---------- TRECHO SELECIONADO ----------

OPINIÃO

Artigo: Doce Pimentinha

Há uma grande convergência de opiniões quanto à escolha da maior intérprete da música popular brasileira. É raro, entre críticos, artistas e atentos apreciadores do nosso rico e diversificado cancioneiro quem não atribua a Elis Regina esse galardão. Poucas são as cantoras, surgidas depois dela, que não a tomam como principal referência. As da mesma geração, por motivos óbvios, divergem.

Versátil na escolha do repertório para cantar em disco e show, chama a atenção de quem a ouve a gama de sentimentos que Elis imprimia a canções de diferentes estilos — indo da doçura à agressividade, da alegria ao choro, da introspecção ao arrebatamento. Como não se emocionar ouvindo-a em Atrás da porta, belíssimo hino dos amantes desesperados, com a assinatura de dois gigantes da MPB, Chico Buarque e Francis Hime. Essa é uma das faixas do Elis 72, álbum relançado recentemente nos formatos de CD, vinil e também nas plataformas digitais.

---------- DADOS FORNECIDOS ----------

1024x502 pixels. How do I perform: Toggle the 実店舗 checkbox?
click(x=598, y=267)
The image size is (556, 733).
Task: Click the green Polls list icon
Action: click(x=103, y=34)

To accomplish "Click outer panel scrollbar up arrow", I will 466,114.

----------
---------- DADOS FORNECIDOS ----------

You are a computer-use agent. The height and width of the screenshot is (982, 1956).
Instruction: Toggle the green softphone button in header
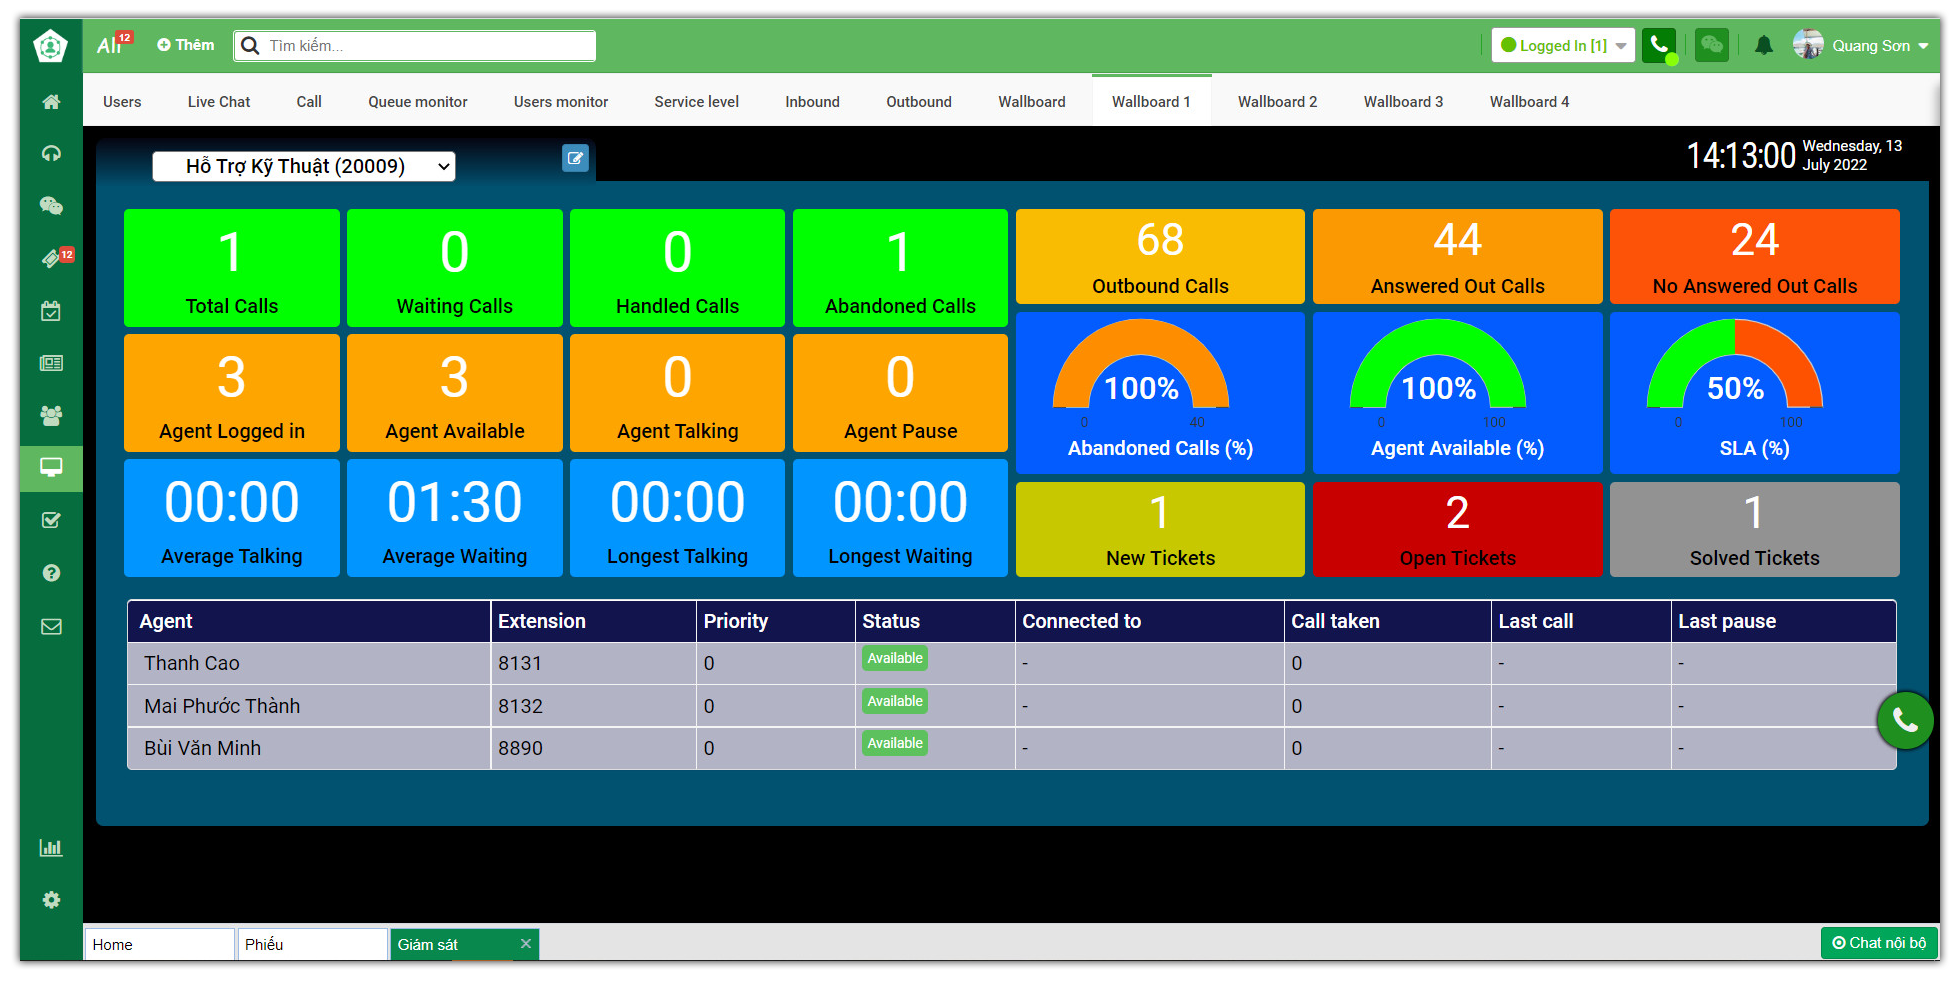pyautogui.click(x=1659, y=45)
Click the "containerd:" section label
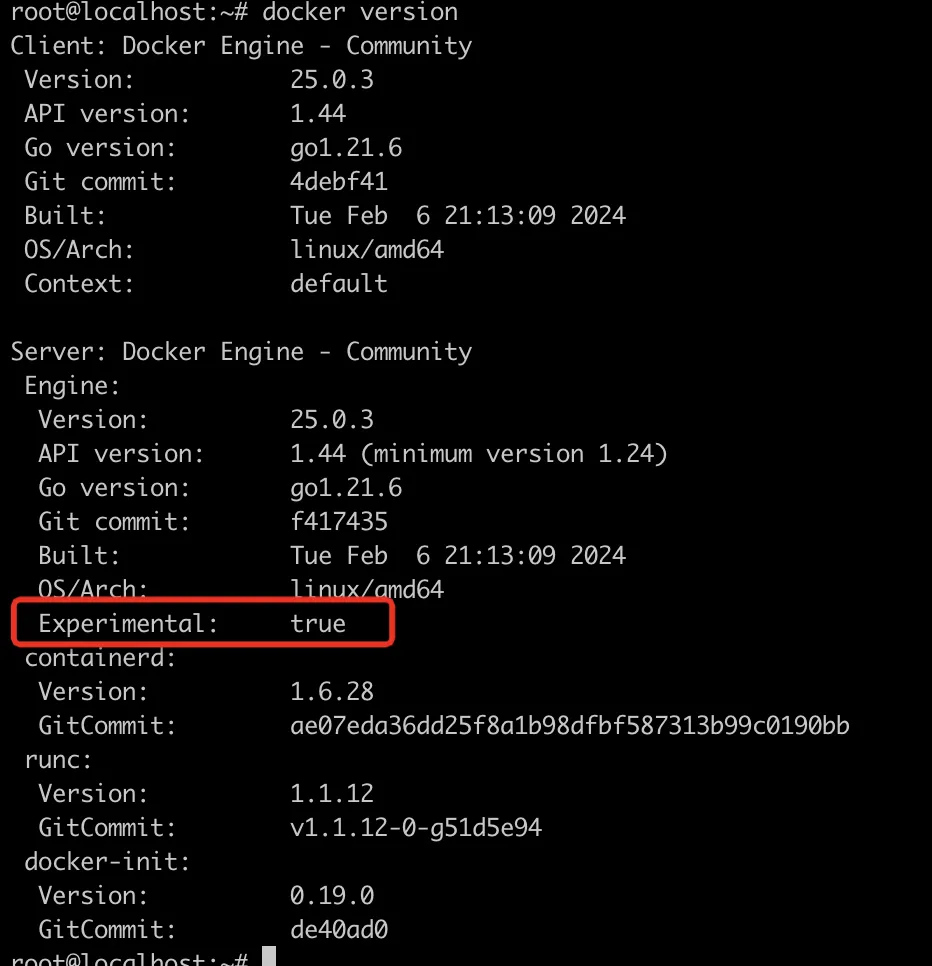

----------

▶ ATIVIDADE PROPOSTA 1:
Traduza para o inglês esta frase do artigo sobre Elis Regina: "Há uma grande convergência de opiniões quanto à escolha da maior intérprete da música popular brasileira."
▶ ATIVIDADE PROPOSTA 2:
Extraia do artigo sobre Elis Regina, sem alterações, o trecho que começa em "Versátil na escolha" e termina em "nas plataformas digitais.".

▶ RESPOSTA DA ATIVIDADE 1:
There is broad agreement of opinion regarding the choice of the greatest performer of Brazilian popular music.

▶ RESPOSTA DA ATIVIDADE 2:
Versátil na escolha do repertório para cantar em disco e show, chama a atenção de quem a ouve a gama de sentimentos que Elis imprimia a canções de diferentes estilos — indo da doçura à agressividade, da alegria ao choro, da introspecção ao arrebatamento. Como não se emocionar ouvindo-a em Atrás da porta, belíssimo hino dos amantes desesperados, com a assinatura de dois gigantes da MPB, Chico Buarque e Francis Hime. Essa é uma das faixas do Elis 72, álbum relançado recentemente nos formatos de CD, vinil e também nas plataformas digitais.